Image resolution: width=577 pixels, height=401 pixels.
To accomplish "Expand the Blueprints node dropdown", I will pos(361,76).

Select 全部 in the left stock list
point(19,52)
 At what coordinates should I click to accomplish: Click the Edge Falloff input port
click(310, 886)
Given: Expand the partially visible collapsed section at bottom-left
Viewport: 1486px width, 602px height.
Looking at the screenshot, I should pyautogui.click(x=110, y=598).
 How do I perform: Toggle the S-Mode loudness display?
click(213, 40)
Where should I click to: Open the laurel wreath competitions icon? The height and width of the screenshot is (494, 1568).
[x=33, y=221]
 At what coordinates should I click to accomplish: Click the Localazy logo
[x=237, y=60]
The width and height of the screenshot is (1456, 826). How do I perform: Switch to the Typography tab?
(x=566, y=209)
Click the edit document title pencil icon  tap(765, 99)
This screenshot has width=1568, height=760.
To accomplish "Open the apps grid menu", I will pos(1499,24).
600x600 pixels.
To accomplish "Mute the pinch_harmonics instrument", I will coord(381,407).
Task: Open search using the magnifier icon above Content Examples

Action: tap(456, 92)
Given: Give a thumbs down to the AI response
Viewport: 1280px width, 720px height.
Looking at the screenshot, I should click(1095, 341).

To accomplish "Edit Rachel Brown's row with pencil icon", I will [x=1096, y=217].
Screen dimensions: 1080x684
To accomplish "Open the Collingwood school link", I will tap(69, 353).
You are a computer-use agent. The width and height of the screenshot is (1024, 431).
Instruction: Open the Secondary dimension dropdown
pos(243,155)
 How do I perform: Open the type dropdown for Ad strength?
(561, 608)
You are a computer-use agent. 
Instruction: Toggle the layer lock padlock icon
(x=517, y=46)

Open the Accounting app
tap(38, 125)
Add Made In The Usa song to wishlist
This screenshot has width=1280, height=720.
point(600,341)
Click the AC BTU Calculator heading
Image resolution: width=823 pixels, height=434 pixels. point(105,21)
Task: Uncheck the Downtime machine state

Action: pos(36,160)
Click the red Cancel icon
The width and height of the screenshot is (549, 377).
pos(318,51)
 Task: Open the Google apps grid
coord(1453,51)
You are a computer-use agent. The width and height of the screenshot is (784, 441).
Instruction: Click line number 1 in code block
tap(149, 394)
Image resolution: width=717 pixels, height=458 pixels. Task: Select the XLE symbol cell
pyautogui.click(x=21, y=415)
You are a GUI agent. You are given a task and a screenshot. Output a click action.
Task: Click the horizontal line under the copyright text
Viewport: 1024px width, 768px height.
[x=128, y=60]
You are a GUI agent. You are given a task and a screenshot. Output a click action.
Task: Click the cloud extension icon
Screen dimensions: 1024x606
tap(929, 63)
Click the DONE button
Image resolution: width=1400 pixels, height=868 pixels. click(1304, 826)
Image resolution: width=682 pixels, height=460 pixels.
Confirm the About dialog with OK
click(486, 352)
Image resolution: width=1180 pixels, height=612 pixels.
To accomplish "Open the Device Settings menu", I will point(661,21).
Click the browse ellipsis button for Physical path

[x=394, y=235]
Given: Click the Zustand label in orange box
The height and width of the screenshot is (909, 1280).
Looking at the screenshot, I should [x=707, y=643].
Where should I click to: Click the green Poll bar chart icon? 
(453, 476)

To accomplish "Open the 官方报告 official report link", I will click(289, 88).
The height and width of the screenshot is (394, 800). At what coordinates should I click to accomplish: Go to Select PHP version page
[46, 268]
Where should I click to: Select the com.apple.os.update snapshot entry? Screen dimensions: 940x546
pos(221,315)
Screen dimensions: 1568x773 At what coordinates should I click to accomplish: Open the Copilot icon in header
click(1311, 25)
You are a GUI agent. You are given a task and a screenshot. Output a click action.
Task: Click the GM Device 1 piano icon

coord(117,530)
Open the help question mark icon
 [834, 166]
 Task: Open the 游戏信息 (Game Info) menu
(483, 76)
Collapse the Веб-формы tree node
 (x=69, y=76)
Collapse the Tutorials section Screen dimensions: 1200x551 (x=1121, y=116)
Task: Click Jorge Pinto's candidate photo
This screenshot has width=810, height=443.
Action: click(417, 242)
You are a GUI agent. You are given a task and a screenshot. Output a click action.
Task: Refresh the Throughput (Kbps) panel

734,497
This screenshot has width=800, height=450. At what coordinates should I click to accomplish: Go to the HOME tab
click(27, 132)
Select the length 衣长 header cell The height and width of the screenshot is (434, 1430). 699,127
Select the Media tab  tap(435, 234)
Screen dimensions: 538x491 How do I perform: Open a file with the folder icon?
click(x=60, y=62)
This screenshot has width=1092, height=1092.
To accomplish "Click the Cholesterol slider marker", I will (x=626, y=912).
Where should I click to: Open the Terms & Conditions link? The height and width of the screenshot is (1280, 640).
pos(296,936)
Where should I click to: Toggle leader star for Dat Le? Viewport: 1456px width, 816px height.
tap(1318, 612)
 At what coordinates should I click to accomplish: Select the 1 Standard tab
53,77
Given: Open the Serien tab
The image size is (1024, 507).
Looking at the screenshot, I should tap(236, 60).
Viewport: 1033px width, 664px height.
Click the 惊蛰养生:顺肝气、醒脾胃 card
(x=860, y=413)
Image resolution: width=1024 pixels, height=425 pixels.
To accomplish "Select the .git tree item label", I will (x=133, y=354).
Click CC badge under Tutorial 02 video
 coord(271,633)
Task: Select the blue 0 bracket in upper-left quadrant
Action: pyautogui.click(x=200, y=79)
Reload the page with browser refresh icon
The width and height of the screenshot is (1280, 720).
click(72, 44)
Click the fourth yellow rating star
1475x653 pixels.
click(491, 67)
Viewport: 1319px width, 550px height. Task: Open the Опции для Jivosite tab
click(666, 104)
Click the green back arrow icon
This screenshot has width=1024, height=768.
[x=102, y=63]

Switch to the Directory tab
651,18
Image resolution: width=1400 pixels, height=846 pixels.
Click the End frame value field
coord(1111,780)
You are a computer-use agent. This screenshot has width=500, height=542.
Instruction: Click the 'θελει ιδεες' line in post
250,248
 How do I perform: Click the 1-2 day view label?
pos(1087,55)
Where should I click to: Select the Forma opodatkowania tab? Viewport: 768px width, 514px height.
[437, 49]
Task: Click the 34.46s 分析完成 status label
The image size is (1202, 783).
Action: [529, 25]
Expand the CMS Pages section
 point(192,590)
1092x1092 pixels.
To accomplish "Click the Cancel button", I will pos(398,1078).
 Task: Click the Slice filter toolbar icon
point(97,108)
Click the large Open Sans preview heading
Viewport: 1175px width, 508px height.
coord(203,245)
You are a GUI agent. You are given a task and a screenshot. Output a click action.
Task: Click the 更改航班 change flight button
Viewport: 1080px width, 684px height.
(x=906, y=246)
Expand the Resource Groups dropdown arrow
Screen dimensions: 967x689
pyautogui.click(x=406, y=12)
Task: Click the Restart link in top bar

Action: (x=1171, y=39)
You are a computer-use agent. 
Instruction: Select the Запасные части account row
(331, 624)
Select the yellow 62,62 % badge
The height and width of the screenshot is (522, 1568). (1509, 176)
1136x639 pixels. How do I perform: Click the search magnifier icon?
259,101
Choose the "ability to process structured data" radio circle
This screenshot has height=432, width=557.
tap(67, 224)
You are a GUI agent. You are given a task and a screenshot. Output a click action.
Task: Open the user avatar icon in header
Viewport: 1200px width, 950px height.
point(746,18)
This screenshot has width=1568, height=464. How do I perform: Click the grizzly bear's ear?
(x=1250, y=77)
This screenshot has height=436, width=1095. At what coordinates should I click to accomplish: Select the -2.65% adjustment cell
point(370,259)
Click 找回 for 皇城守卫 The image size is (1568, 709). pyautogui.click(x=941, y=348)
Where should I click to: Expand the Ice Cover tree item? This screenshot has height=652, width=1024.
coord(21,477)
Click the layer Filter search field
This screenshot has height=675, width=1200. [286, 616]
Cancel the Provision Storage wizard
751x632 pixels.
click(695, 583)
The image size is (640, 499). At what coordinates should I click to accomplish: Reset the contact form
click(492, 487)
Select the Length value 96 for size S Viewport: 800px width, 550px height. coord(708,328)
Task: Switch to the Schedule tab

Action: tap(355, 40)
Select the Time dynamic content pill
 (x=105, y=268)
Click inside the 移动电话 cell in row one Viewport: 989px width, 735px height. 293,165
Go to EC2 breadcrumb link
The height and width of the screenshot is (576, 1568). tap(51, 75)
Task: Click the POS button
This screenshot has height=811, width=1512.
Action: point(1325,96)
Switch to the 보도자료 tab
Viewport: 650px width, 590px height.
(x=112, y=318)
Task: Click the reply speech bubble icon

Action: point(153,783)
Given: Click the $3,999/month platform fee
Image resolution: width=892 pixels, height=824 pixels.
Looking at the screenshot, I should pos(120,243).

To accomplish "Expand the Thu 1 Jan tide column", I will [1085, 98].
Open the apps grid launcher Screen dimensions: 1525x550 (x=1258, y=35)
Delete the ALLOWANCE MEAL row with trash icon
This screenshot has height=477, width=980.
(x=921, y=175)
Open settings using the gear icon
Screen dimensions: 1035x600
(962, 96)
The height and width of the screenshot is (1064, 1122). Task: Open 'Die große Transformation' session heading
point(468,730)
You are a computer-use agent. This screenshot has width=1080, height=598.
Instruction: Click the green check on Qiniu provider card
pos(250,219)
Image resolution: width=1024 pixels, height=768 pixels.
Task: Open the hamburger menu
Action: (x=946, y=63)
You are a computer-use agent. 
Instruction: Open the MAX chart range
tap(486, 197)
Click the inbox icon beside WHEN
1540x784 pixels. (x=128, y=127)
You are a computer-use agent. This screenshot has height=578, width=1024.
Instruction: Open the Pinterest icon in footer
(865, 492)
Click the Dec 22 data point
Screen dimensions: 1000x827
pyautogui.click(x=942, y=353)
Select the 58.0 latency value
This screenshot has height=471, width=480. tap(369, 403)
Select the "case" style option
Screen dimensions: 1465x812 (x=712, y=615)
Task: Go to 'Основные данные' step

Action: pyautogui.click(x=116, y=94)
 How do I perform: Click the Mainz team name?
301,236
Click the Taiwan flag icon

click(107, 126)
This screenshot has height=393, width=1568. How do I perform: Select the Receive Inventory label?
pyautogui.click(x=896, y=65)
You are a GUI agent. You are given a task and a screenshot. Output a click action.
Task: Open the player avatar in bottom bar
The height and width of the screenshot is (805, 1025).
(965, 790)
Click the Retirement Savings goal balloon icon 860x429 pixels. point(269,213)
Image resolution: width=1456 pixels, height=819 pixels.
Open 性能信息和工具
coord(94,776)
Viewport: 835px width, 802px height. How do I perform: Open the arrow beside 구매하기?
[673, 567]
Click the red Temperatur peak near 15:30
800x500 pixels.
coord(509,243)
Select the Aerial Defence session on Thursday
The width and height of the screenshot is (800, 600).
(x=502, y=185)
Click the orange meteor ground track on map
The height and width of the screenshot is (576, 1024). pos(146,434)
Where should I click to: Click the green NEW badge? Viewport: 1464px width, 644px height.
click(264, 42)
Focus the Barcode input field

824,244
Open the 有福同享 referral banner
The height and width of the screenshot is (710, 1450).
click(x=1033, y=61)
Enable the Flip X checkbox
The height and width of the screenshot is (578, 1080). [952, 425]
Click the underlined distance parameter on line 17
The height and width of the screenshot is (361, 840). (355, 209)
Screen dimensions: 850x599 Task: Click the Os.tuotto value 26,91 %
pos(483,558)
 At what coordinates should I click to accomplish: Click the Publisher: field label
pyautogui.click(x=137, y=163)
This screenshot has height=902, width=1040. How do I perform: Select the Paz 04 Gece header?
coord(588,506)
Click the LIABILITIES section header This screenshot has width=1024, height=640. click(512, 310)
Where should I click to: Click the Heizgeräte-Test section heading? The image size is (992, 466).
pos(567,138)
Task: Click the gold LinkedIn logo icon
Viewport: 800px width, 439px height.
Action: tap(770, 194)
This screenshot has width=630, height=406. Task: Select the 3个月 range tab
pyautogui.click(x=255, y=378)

━━━

For the records above, count the lines that contain the word "pencil" and give only that number.

2